Die zu End gelauffene Lebens-Friſt
Hn. C. K. J. U. L. den 16. May 1675.
WOl/ Hochgelahrter Kuͤhn/ die Friſt iſt nun geendet/
Es ſetzt die Angſt der Welt dir keinen Tag mehr an.
Die Urſach die du haſt erheblich eingewendet/
Gilt vor dem Richter-Stuhl der alle richten kan.

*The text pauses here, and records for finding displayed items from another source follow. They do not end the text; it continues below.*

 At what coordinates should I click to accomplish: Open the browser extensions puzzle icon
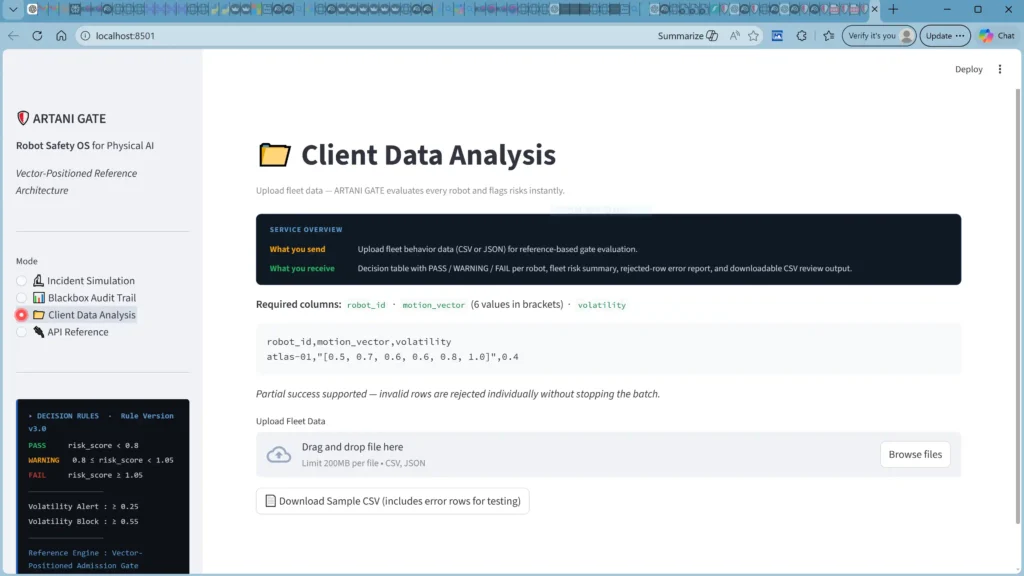click(801, 36)
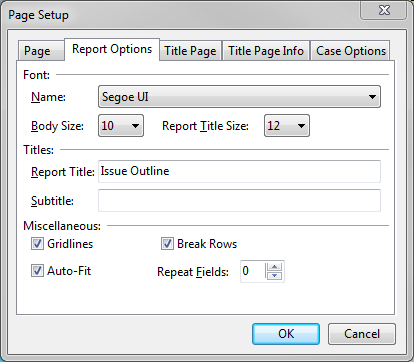This screenshot has height=362, width=414.
Task: Increase Repeat Fields with up arrow
Action: (275, 267)

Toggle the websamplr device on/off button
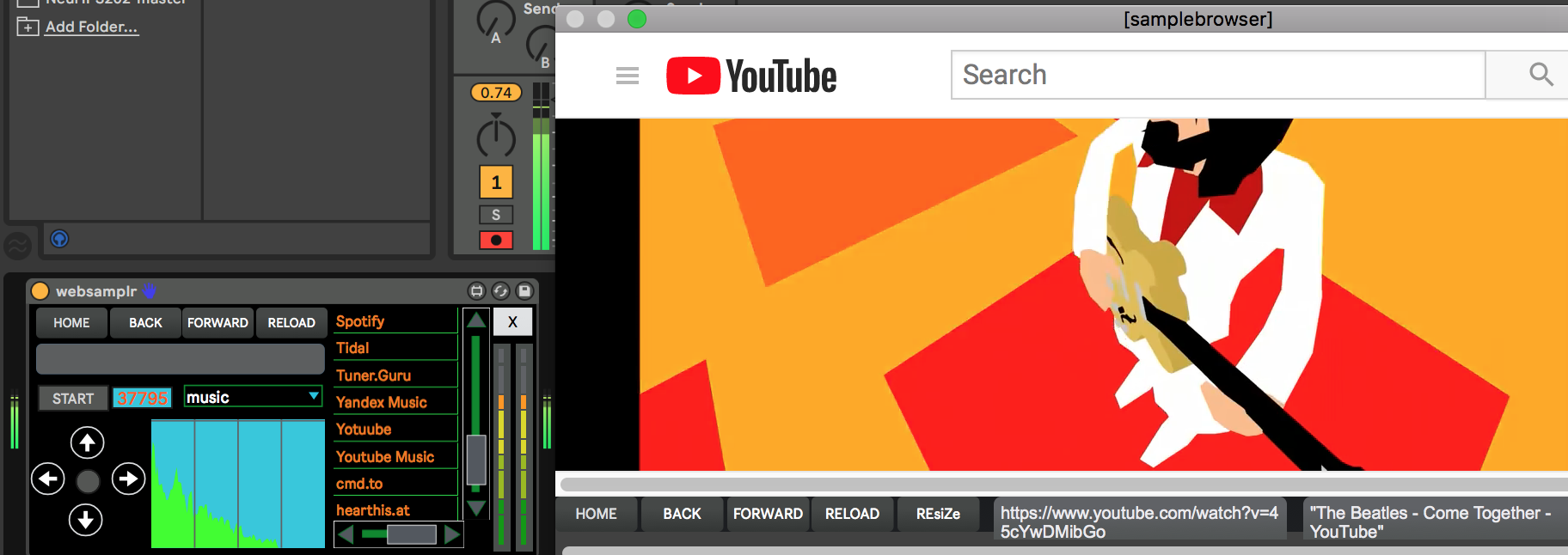tap(40, 291)
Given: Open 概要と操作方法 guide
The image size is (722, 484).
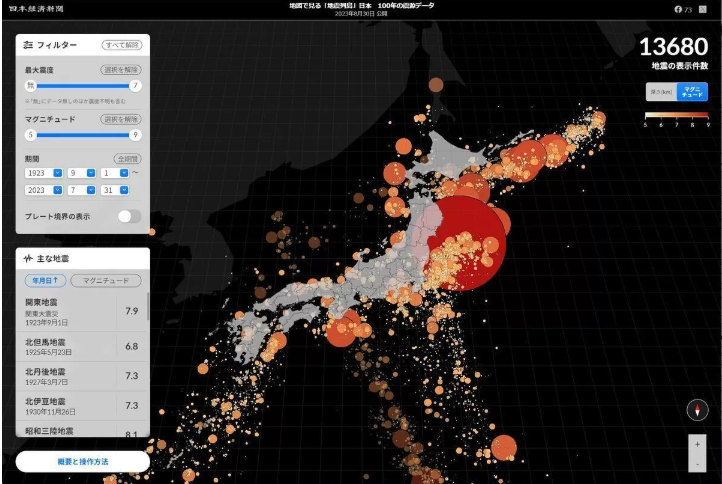Looking at the screenshot, I should [x=82, y=461].
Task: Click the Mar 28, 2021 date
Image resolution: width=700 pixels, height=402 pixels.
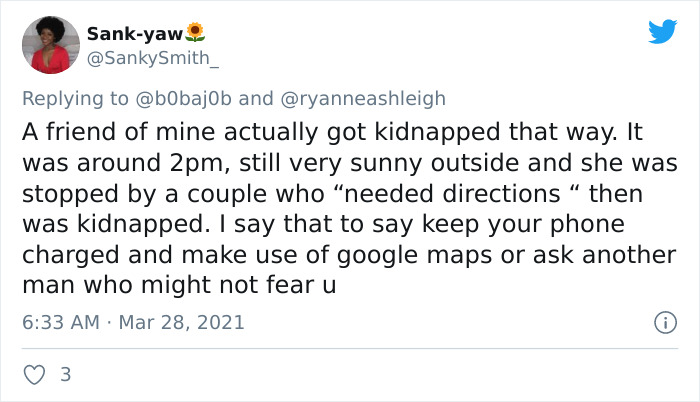Action: [x=181, y=322]
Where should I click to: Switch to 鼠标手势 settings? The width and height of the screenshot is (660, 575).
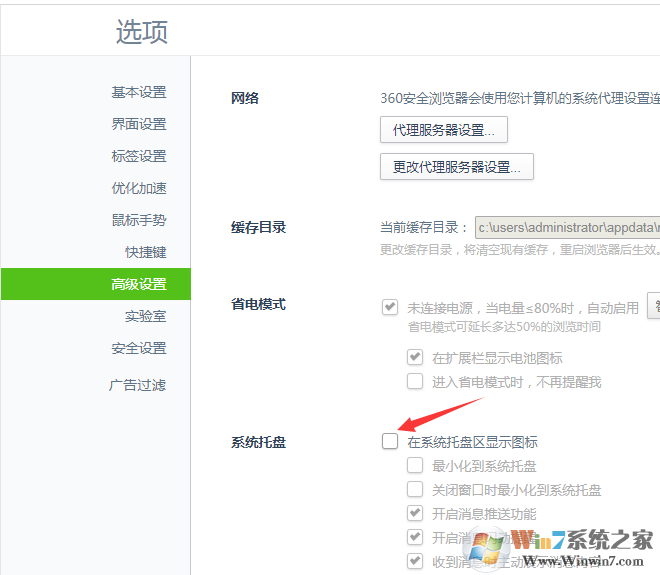[x=138, y=220]
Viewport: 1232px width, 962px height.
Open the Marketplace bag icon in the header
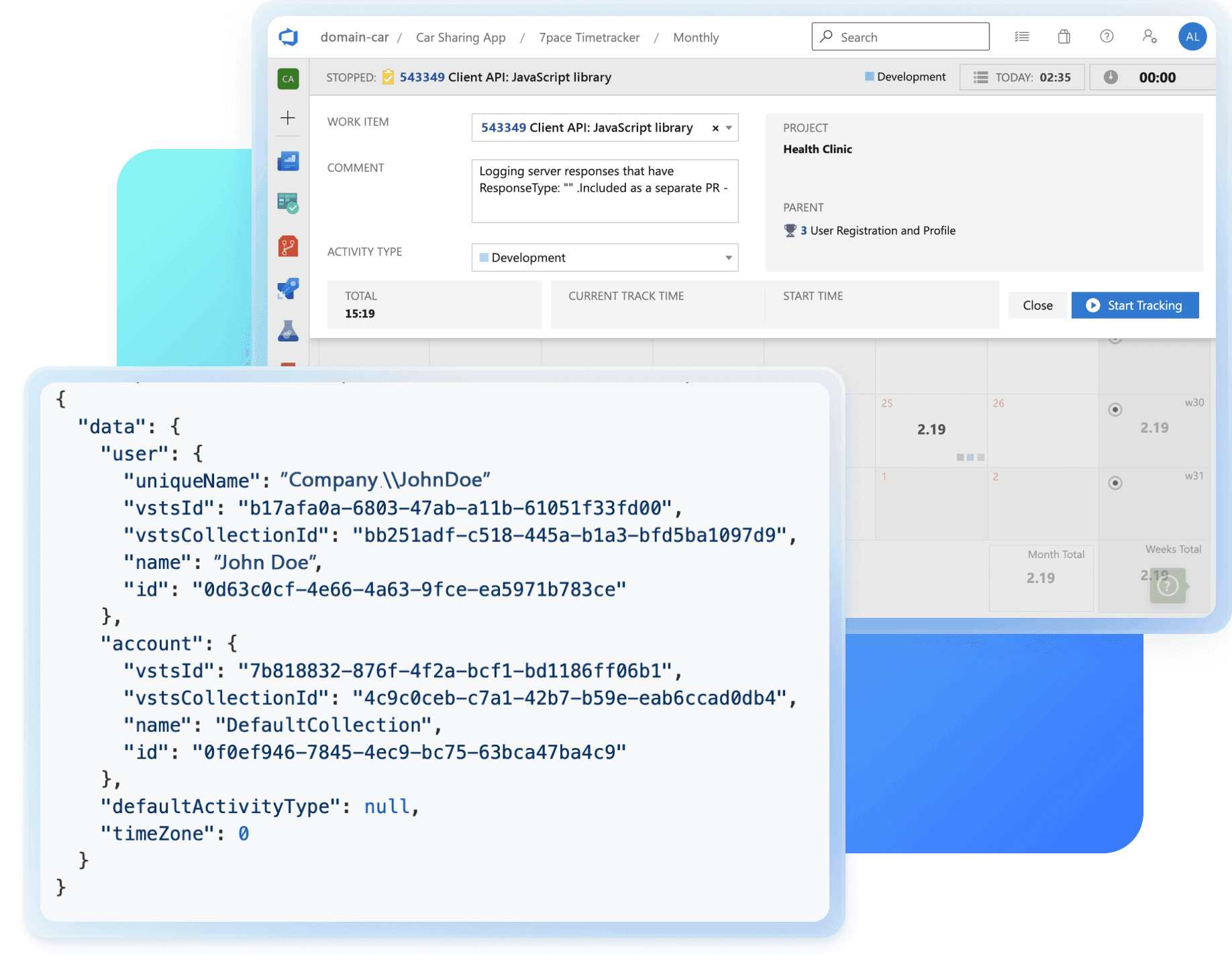click(1064, 37)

Es ſind die Ferien zu ruhen eingefallen/
Die du ſo lange Zeit ſo ſehnlich haſt gehofft.
Ruh’ wol/ biß dermaleinſt wird GOttes Stimm erſchallen/
Und dich aus deinem Grab zum groſſen Richt-Tag rufft.
Zwar wollen wir auch hier dein Richter-Ampt noch preiſen/
Das zu gemeinem Heyl du ruͤhmlich haſt gefuͤhrt/
Wir wollen unſre Pflicht und letzten Dienſt erweiſen/
Nachdencken auff ein Lied das deine Leiche ziert.
Und ob die Tugend zwar in eignen Ehren-Kronen/
Und lichtem Purpur-Kleid’ als eine Fuͤrſtin prangt/
Kan durch die Treffligkeit der Thaten ſelbſt ihr lohnen/
Und weitgeſuchten Ruhm noch Farben nicht verlangt;
So mutz doch unſer Grab von beyden eines dulden/
Wen frey den Urtheils-Spruch die kluge Nachwelt ſpricht/
Und wir entnommen ſind/ Verfolgung/ Neid und Hulden/
Daß ſie Verdienſt’ erhebt und Laſter ſtraͤfflich richt.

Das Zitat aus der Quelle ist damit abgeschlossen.